Erdoğan liderliğinde AKP iktidarının ne söylediği ve ne yapmaya çalıştığı bir muamma değil. Erdoğan’ın misyonu, yeniden inşa edilen Ortadoğu’da, siyasal İslam’ın rehberliğinde, Türkiye’ye yer açmaktır.Ve bunu başarmak için Türk kimliğini geri plana itmek zorunda… Yani, yeni anayasaya ihtiyaç var.

Yanı sıra, AKP’nin kendi sermaye sınıfını yaratmak için izlediği iktisat politikalarının yarattığı dengesizliğin ağır sonuçları oldu. Kriz sarmalındayız.

Seksen darbesi ve 24 Ocak Kararları ile önü açılan ticaret burjuvazisi, AKP ile neo liberal programda buluştu. Ve 22 yılın sonunda, iç güvenlik, sosyal güvenlik, üretim, tarım,işsizlik, istihdam, eğitim gibi hayati alanlarda ülke ağır bunalımda.

Bunalımın getirdiklerinden kurtuluşu Netanyahu’da bulan iktidar grubu, yaşanan ağır sorunlar karşısında, “İsrail’e bak!” politikası izliyor. Bütün trolleri iş başı yapmış, Erdoğan’ın anayasa değiştirme girişimi ve çöken ekonomi eleştirilerine, “İki saat ötede büyük katliam var!” argümanıyla itiraz ediliyor.

Tekin olmayan siyasi kadroların eline geçen devlet kurumları çalışmıyor, kamusal yaşam normları yok hükmünde. Kısacası,değerler sistemi çöküyor. Türkiye Cumhuriyeti’nin, uluslararası sistemde “haydut devlet” olarak anılması yakındır.

1071 Malazgirt’i Kürt-Arap-Türk ittifakına bağlama fikri Erdoğan’a ne getirir, orası tam bir muamma.

CHP’ye gelince,ana muhalefet normalleşme peşinde, satıh muhalefetle zaman geçiriyor.İl ve ilçe yönetimlerinden genel merkeze uzanan siyaset hattında, söz israfının ucu bucağı yok. Bir çağ kapanırken “normalleşmek” ne demekse…

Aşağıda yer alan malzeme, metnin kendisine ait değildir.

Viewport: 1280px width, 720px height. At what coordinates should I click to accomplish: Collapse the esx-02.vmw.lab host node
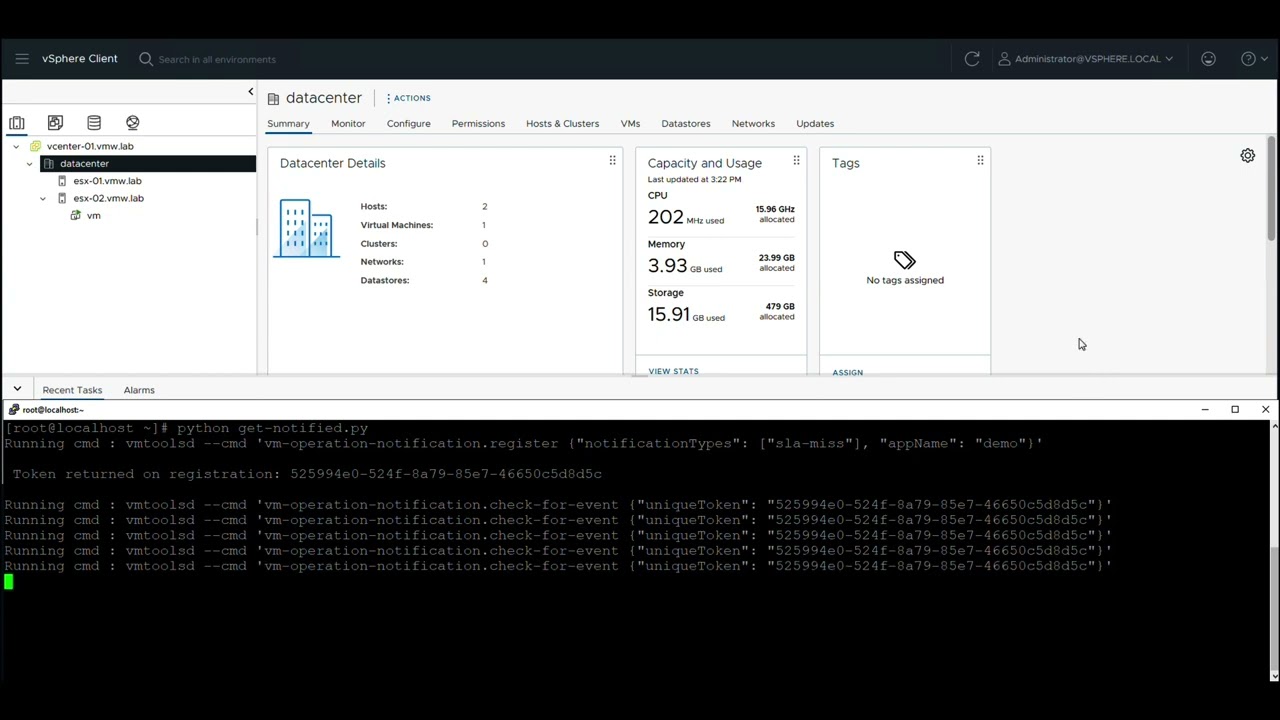coord(43,199)
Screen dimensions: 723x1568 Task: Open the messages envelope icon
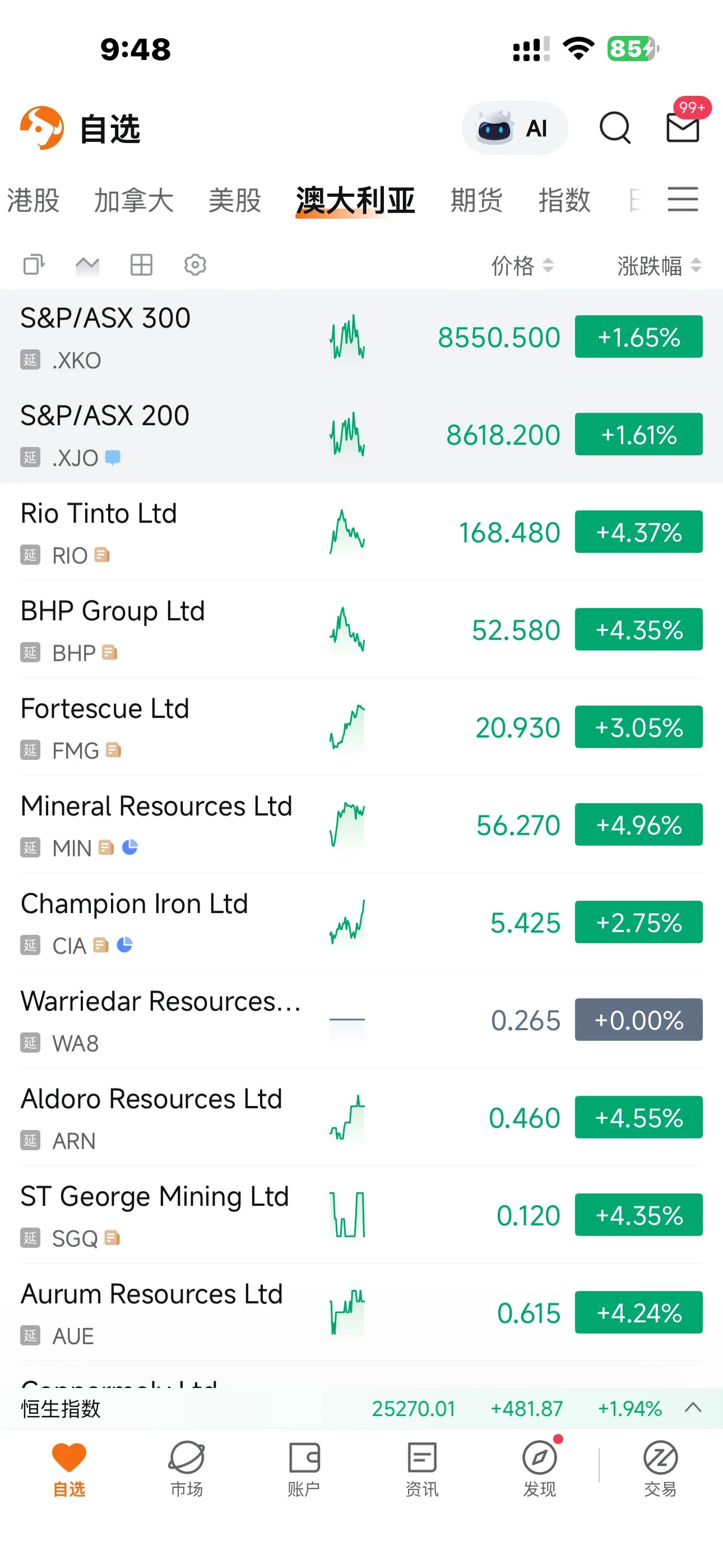click(x=682, y=128)
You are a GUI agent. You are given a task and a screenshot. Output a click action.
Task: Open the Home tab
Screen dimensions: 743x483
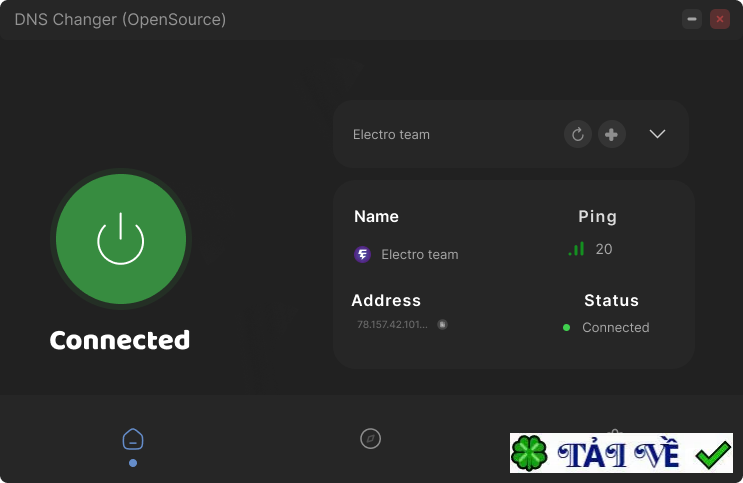[133, 439]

Kürt sorununa gelince; gerçek sorunun yoksulluk olduğunun Kürt siyasal hareketi tarafından benimsenmesi ihtimal dışı. Gündemden düşmeye hiç niyetleri yok. Muhtemelen, efendileri böyle olmasını istiyor.

Ne yazık ki savaş dibimizde iken güçlü iç cephe inşa etmekten söz edenler, güven vermiyor. Hal ve gidiş umut vermiyor.

Mesela, okullarda temizlik sorunu yaşandı. Çocukların hijyen koşulları ortadan kalkmıştı. Belediyeler sorumluluk alarak okullara temizlik ekipleri gönderdi. Ancak Millî Eğitim Bakanlığı, çocukların sağlığını tehdit eden koşulların devamını tercih ederek, belediyelerin desteğini red etti. Milli Eğitim Bakanı zaten yeminli Atatürk düşmanı. Ve bu husumeti yaratanlardan, “güçlü iç cephe” bekliyoruz...

Siyasette değişim nasıl olmalı?Siyasetçi, ülke ve dünya meselelerine nasıl bakmalı, sorunları nasıl ele almalı?Problematik nasıl oluşmalı?

Bu soruyu ciddiyetle sormak ve gereğini yapmak ne iktidar gurubunun ne ana muhalefetin gündeminde. Umurlarında değil.Sadece “mış” gibi yapıyorlar.

Yeni bir Dünya düzeni kuruluyor. Üretim ilişkileri değişiyor, sosyal yapılar değişiyor, siyaset değişiyor, eğitim sistemi değişiyor, kamu yönetim anlayışı değişiyor, bilimsel yaklaşım değişiyor, iklim değişiyor, devletler değişiyor, sınırlar değişiyor… Ve değerler sistemi dönüşüyor.

Uzun sözün kısası, bir çağ kapanıyor, yeni bir çağ açılıyor. Ne hazindir ki bu durum, iktidar ve muhalefetin ilgi alanına girmiyor. Onlar, günübirlik sözüm ona kaygılarla, sınırsız söz israfıyla satıhta kalmayı tercih ediyorlar.

Çöken değerler sisteminin yol açtığı çürüme sokaktaki insanı çok tedirgin ediyor. Siyasete güven kalmadı. Herkes başının çaresine bakmanın derdinde. Bu durumu görmezden gelen siyasetçi, gaflet ve dalalet içinde.